### [WORK REQUEST]
In the data, find the word "medieval" and copy out every line that has it.

--- THE INPUT Enclosed Below ---

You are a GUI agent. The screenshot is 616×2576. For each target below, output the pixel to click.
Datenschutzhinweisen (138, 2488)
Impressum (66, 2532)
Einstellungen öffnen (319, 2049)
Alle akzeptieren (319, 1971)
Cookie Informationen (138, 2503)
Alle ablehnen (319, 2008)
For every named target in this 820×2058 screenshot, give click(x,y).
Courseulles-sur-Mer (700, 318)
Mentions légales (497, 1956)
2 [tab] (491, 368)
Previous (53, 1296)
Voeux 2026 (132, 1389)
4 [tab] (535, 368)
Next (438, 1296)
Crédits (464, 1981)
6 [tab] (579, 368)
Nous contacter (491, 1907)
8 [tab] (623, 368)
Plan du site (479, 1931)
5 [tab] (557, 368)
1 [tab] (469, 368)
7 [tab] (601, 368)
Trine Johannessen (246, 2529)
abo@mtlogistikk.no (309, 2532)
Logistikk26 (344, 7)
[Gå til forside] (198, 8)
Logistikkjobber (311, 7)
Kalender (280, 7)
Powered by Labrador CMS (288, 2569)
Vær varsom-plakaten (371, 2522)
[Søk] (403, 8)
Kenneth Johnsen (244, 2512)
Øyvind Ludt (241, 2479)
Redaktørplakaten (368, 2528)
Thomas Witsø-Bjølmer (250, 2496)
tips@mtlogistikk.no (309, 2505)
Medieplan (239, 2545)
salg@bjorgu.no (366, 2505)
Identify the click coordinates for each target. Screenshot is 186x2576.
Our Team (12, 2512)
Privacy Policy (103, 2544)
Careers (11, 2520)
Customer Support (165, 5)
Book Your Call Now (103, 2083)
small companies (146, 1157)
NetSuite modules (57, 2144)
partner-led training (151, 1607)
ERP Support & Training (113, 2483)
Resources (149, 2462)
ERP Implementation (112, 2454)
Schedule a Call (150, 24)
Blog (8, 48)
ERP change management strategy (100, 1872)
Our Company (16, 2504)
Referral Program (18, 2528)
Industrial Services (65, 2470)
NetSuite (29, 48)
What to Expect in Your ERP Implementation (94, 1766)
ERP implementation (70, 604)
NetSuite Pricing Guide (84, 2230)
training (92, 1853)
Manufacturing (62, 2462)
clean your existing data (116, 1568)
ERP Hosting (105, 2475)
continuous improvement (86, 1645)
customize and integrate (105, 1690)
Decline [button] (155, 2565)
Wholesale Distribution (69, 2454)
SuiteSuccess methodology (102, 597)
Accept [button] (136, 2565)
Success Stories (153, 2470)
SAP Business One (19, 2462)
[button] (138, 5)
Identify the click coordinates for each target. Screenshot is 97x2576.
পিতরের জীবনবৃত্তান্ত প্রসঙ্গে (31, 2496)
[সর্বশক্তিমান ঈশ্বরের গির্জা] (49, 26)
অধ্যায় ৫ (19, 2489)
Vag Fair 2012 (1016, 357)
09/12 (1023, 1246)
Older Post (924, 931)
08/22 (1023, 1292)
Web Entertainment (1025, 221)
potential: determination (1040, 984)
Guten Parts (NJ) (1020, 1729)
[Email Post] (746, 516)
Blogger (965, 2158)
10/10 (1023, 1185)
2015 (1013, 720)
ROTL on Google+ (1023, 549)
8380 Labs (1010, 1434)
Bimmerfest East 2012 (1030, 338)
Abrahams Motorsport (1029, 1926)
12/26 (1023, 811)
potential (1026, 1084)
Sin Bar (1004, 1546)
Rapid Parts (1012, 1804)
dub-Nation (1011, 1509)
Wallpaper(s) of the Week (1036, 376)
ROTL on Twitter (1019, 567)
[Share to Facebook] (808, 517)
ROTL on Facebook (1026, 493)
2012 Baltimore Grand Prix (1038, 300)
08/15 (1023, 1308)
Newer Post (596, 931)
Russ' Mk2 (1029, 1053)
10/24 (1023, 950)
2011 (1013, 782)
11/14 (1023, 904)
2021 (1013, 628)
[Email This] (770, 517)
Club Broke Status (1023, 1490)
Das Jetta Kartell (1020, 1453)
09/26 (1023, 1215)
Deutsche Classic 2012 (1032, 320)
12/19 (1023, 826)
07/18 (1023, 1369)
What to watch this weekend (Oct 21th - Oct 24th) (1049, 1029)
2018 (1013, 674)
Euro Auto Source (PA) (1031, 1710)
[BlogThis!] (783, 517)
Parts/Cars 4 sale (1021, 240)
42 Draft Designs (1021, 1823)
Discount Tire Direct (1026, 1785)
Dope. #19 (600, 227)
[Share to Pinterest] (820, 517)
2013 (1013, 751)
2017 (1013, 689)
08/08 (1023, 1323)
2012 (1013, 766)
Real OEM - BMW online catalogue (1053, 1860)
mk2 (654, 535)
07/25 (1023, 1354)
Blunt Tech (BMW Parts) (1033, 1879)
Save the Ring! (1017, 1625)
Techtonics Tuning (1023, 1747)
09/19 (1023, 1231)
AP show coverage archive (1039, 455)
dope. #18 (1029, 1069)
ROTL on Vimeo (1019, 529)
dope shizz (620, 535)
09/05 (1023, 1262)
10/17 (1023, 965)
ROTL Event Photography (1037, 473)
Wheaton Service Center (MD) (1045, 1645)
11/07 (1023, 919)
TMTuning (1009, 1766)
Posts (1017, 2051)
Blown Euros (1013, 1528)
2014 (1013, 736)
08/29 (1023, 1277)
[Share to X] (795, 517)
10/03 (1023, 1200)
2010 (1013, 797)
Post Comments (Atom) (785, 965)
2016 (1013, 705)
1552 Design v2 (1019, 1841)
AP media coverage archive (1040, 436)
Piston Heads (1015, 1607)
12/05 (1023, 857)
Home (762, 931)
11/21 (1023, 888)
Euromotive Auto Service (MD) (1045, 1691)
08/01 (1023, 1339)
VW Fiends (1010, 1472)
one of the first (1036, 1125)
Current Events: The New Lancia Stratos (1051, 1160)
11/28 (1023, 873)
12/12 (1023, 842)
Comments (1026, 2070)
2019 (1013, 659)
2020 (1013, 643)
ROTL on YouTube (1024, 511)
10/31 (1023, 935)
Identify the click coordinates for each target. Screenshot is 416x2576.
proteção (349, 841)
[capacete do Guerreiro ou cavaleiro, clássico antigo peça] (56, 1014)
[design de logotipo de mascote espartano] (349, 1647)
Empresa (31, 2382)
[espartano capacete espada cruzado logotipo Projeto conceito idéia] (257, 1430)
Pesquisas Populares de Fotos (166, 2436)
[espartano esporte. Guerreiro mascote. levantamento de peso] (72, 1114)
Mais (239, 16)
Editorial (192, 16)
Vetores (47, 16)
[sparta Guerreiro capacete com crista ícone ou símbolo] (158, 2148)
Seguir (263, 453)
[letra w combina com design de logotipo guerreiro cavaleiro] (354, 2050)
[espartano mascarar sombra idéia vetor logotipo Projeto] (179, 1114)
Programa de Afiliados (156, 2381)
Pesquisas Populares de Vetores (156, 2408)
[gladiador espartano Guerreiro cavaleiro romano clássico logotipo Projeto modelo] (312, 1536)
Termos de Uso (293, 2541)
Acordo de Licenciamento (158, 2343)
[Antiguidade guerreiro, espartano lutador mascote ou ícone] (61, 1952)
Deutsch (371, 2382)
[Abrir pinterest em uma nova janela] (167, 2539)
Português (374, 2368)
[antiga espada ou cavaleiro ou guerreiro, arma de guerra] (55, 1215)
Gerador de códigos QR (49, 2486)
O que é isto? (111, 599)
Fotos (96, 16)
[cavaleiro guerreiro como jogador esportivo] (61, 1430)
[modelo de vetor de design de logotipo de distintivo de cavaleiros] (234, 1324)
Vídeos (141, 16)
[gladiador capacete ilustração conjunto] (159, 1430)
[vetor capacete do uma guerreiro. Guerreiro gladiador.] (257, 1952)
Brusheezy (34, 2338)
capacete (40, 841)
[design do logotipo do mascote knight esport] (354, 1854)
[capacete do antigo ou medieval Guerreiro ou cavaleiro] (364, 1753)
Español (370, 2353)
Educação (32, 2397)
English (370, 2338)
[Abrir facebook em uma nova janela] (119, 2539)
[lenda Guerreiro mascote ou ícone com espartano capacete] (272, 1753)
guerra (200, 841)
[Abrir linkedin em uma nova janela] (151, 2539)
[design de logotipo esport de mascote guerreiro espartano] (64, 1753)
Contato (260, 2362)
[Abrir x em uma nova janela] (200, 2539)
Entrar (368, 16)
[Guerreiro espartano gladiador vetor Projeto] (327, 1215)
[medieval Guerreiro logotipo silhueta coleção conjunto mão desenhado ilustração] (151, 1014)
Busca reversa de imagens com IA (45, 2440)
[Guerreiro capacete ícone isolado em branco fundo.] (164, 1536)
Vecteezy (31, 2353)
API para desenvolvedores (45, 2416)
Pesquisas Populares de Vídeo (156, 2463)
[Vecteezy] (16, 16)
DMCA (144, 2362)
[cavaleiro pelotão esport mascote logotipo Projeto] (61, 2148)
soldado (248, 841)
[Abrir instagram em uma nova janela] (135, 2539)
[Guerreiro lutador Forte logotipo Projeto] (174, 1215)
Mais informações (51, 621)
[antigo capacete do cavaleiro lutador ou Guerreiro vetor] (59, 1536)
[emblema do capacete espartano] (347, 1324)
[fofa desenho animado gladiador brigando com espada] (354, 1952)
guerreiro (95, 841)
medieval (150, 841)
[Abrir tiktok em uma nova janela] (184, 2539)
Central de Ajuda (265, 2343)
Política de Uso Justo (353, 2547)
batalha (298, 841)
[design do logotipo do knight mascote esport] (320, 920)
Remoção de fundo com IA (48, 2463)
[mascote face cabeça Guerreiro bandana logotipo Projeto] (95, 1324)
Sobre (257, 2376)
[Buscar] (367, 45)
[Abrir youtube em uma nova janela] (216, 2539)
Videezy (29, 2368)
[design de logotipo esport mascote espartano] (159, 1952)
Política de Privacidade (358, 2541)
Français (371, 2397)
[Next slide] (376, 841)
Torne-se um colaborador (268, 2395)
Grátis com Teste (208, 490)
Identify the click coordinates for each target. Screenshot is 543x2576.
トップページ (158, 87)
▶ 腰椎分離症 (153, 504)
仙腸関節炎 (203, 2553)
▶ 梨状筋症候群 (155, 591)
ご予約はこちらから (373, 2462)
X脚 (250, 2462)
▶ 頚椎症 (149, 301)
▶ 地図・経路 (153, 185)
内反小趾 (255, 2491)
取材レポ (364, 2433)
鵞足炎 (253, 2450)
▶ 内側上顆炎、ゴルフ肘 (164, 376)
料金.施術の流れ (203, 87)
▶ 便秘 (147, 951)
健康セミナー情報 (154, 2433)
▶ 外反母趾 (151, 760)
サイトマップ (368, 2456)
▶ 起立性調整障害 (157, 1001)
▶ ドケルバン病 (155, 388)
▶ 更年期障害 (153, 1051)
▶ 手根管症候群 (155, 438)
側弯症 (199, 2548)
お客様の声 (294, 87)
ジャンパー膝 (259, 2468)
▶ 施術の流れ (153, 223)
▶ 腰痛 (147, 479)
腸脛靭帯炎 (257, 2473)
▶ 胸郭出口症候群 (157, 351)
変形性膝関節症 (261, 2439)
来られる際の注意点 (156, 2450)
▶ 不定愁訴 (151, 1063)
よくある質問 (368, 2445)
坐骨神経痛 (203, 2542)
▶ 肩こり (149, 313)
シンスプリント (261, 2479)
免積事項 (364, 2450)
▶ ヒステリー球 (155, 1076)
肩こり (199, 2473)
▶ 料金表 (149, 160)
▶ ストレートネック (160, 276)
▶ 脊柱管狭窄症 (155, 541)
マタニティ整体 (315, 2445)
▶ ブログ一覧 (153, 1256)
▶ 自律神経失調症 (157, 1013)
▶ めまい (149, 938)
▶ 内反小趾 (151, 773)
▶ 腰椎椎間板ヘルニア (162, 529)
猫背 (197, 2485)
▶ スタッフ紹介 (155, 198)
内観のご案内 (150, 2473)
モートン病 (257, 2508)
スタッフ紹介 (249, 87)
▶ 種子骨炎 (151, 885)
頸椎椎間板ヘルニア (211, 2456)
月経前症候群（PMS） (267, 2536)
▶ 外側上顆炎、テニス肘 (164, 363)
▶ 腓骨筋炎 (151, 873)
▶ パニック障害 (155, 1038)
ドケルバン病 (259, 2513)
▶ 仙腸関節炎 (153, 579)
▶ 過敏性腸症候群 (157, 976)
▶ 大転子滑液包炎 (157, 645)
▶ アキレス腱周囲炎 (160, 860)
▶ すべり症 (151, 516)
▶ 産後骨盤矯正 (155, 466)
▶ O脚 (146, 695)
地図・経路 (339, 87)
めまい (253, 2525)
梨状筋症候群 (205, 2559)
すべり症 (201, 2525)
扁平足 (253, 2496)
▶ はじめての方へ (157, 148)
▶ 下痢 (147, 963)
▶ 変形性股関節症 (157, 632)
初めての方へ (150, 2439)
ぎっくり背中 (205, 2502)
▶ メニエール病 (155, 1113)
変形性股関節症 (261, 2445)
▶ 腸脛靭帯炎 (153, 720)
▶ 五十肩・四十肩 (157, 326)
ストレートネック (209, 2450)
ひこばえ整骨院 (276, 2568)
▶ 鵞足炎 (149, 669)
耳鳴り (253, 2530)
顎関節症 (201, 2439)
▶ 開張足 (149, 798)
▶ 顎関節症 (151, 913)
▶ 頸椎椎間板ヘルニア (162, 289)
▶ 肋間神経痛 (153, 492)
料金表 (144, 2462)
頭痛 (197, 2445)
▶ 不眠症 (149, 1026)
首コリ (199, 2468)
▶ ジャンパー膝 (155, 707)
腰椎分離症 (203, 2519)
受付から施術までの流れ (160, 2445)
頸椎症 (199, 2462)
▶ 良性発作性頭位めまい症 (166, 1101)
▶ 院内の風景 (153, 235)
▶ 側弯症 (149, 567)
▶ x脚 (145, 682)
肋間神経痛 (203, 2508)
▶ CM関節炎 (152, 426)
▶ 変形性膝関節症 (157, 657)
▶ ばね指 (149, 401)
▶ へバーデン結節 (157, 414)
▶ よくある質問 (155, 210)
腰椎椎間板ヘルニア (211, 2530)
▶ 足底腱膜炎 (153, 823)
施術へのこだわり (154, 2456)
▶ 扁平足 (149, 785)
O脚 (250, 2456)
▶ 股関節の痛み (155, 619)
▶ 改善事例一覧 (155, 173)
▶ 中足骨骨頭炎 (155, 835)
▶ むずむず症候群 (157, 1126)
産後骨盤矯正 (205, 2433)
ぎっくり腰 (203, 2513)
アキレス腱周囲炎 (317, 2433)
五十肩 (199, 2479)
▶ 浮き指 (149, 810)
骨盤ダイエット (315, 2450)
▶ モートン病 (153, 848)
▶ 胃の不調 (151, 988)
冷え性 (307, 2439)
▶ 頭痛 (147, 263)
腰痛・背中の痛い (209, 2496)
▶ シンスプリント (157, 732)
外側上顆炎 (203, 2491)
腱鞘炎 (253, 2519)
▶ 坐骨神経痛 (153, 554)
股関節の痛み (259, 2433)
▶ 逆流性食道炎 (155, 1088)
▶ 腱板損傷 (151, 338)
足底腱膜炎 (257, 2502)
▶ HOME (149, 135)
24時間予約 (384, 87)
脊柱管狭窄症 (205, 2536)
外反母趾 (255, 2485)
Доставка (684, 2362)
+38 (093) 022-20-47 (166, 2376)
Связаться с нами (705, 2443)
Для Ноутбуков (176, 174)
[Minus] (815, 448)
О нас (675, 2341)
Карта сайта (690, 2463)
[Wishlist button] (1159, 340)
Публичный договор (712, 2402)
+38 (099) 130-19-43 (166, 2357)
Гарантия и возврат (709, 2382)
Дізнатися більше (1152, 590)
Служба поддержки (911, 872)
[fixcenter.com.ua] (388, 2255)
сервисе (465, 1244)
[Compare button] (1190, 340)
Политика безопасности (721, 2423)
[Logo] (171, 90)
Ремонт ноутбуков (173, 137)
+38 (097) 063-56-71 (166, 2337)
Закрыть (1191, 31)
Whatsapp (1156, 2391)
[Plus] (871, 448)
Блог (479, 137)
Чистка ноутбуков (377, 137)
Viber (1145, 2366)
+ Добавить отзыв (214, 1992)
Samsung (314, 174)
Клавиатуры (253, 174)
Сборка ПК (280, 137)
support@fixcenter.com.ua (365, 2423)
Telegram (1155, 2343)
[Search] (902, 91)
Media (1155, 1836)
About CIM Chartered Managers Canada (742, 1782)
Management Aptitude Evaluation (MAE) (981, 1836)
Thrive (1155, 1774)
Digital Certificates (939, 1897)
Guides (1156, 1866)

--- End of Enclosed THE INPUT ---

### [RESPONSE TO THIS EXERCISE]
[capacete do antigo ou medieval Guerreiro ou cavaleiro] (364, 1753)
[medieval Guerreiro logotipo silhueta coleção conjunto mão desenhado ilustração] (151, 1014)
medieval (150, 841)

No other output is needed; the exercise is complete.